Deutsch wants to build a community that is sanctified by browsing. But for the kollel analogy to hold, the bookstore would have to attract donations from those without an appetite to browse. They’d need to believe that browsing is a communal good even if they don’t personally have a taste for it. Though I have every hope that the not-for-profit model will serve the co-op well, I’m skeptical that it can sanctify American society by means of a new partnership between those who work and those who browse.

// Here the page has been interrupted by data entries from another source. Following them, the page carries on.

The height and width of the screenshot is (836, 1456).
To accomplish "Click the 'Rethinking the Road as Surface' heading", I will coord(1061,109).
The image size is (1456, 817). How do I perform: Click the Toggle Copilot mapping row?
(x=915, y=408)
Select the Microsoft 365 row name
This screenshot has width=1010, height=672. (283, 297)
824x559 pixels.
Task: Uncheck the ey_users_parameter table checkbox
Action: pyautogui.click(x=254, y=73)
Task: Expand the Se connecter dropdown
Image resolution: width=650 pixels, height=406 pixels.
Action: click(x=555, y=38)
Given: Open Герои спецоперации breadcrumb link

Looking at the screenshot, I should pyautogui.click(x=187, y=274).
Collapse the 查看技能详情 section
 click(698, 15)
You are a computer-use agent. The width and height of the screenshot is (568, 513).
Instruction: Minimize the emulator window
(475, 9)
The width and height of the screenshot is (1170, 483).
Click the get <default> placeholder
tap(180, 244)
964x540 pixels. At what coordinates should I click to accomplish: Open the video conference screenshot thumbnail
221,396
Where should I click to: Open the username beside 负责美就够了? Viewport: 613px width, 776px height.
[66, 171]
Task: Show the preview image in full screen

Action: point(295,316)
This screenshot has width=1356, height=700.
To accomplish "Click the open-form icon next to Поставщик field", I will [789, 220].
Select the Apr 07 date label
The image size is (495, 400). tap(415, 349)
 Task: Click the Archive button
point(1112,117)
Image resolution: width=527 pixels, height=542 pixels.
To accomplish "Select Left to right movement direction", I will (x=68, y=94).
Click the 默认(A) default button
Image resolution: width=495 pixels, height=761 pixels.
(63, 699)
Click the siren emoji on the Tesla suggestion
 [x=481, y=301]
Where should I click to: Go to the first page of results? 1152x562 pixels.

Besides, is sanctification really what America needs? Couldn’t we, in fact, do with a little less self-righteousness? In its better, more moderate moments, In Praise of Good Bookstores clearly articulates the positive contribution good bookstores can make. Browsing in “spaces that will challenge, not just echo, our assumptions, is an act of citizenship as much as its own individual reward.”

Rather than confirm us in our beliefs—as both activist bookshops and algorithmically determined “Books You May Like” suggestions tend to do—a good bookstore provides a space in which to throw things into question. Good bookstores don’t bring redemption; they help us live together without it. By keeping the Seminary Co-op’s doors open and its shelves well stocked, Deutsch contributes daily to this essential work.

Before taking my current job, I spent three years teaching at a liberal arts college in Berlin. Among its swag was a mug with a quote from Hannah Arendt: “There are no dangerous thoughts; thinking itself is dangerous.” It was the kind of item many bookstores have taken to selling on the side to make ends meet. Still, Arendt had a point.

As a space to inspire thinking, a good bookstore is fundamentally unsafe. Or, at least, risky. Like the pardes of rabbinic myth, you never know how those who enter will emerge.